- Developer: Archetype Entertainment
- Publisher: Wizards of the Coast
- Director: Chris King;
- Producers: James Ohlen; Chad Robertson;
- Writers: Peter F. Hamilton; Drew Karpyshyn;
- Engine: Unreal Engine 5
- Platforms: PlayStation 5; Windows; Xbox Series X/S;
- Release: April 7, 2027
- Genre: Role-playing
- Mode: Single-player

= Exodus (2027 video game) =

Upcoming video game

Exodus is an upcoming science fiction role-playing game developed by Archetype Entertainment, a studio founded by former BioWare developers James Ohlen, Chad Robertson, and Drew Karpyshyn, and published by Wizards of the Coast. The game is set in the far future within the Omega Centauri cluster and has themes of exploration, survival, and moral complexity. It is the first game to be developed by Archetype Entertainment since its founding in 2019.

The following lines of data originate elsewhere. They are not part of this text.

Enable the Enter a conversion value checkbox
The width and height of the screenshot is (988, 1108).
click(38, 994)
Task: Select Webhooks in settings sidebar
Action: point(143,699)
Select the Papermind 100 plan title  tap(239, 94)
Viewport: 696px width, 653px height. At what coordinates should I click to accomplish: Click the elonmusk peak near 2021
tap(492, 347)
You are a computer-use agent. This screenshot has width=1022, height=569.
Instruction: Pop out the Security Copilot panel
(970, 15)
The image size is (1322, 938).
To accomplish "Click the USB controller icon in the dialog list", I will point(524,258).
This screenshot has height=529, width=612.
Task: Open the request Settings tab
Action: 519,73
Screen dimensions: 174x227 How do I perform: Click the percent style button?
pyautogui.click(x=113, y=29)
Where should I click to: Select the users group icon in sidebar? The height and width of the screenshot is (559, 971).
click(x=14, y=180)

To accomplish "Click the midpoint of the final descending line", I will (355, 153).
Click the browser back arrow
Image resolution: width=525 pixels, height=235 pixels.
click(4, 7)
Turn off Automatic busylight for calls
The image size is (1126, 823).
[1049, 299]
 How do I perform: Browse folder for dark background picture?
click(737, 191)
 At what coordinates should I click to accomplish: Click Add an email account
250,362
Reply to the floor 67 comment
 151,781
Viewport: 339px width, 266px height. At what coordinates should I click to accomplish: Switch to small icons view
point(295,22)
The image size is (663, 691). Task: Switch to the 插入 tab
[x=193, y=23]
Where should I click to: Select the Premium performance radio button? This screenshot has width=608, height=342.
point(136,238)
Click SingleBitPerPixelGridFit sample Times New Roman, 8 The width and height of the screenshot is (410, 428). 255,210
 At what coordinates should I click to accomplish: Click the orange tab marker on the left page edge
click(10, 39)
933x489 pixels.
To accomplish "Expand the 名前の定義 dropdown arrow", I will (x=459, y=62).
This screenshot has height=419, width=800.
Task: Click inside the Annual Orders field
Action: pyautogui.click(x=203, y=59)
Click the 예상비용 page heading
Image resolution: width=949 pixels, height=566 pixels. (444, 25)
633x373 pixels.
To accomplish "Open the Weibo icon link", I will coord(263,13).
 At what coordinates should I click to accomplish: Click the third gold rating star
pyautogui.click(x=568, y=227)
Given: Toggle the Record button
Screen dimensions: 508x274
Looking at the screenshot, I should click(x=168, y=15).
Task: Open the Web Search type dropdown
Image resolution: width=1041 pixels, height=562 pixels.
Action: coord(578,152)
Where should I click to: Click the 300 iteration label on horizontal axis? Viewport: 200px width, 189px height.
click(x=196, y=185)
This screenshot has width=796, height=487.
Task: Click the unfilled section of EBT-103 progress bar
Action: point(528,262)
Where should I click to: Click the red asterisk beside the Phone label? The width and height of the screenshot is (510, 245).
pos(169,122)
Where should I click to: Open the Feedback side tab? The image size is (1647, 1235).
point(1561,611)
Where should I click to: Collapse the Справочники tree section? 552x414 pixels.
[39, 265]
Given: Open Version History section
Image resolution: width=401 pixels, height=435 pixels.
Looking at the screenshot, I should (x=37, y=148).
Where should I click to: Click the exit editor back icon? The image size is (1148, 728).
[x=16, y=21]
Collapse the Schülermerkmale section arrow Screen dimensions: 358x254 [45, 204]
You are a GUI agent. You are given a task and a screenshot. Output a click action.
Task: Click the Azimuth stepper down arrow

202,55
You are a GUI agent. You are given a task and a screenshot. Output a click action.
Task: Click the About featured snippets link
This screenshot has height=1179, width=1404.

The game gained significant attention following its reveal at The Game Awards in December 2023, particularly due to the involvement of Academy Award-winning actor and Interstellar lead Matthew McConaughey, who voices character C.C. Orlev. The game focuses on time dilation due to ultrarelativistic travel and its ramifications pertaining to interpersonal interactions, technological advancement, and other subjects.

Exodus is part of Hasbro's broader initiative to expand its footprint in the video game industry, alongside projects tied to other popular franchises such as G.I. Joe and Dungeons & Dragons. The game's universe has also been expanded through supplemental media, including a two-part series of novels titled Exodus: The Archimedes Engine, (released in 2024) and Exodus: The Helium Sea, (released in 2026) by Peter F. Hamilton, and an actual play series called Star Heist: An Exodus Story, designed to showcase the game's lore and setting. Exodus is set to release for PlayStation 5, Windows and Xbox Series X/S on April 7, 2027.

== Setting ==
Exodus is set in the far future, within the Omega Centauri cluster, a region of space approximately 16,000 light-years away containing roughly ten million densely-packed stars. By the time the spinoff novel takes place, in 42,350 CE, more than a million habitable worlds have been settled within the cluster.

The game's timeline spans tens of thousands of years of future history, beginning with Earth's environmental collapse around 2200 CE, which prompts the launch of arkships to search for new worlds. Several fleets reach the cluster by approximately 18,000 CE, initiating large-scale colonization.

Subsequent millennia see the rise and fall of various interstellar polities, the emergence of genetically modified human-descendant species referred to as "Celestials", and the construction of an interstellar transport system called the "Gates of Heaven" by a dominant faction known as the Elohim. Around 41,500 CE, a previously lost human fleet arrives in the Malakbel system, establishing a settlement on the moon Lidon, built upon the remains of an extinct alien civilization.

The game's narrative follows "Travelers", a faction seeking advanced relics called "Remnants", and involves multiple human and alien groups with differing agendas. Players encounter various factions and characters whose alliances and rivalries influence the progression of the story, with moral choices affecting political and personal outcomes within the galaxy.

== Development ==
Exodus is being developed by Archetype Entertainment, a studio founded by former BioWare staff James Ohlen, Chad Robertson, and Drew Karpyshyn. The founders previously worked on role-playing games, including the Mass Effect series and Star Wars: Knights of the Old Republic. Archetype Entertainment operates under Wizards of the Coast, a subsidiary of Hasbro.

Development began shortly after the studio's formation, with the stated aim of creating a story-focused role-playing game set in a science fiction setting. Science fiction author Peter F. Hamilton serves as a creative consultant and writer for the game's expanded universe.

The game is being built in Unreal Engine 5, with planned features including large-scale planetary exploration, interplanetary and interstellar travel, and artificial intelligence systems designed to create interactive encounters with characters and factions.

According to the developers, player choice will affect the narrative, with branching storylines, multiple paths, and varying character outcomes.

== Expanded universe ==
The Exodus tabletop role-playing game is a game tie-in, releasing in January 2027, placed in the same universe as the game, and utilizing similar mechanics to Archetype Entertainment's sister franchise Dungeons & Dragons.

Exodus: The Archimedes Engine and Exodus: The Helium Sea are part of a duology of books written by Peter F. Hamilton set in the Exodus universe.

Amazon Prime Video's Secret Level features an episode set in the Exodus universe.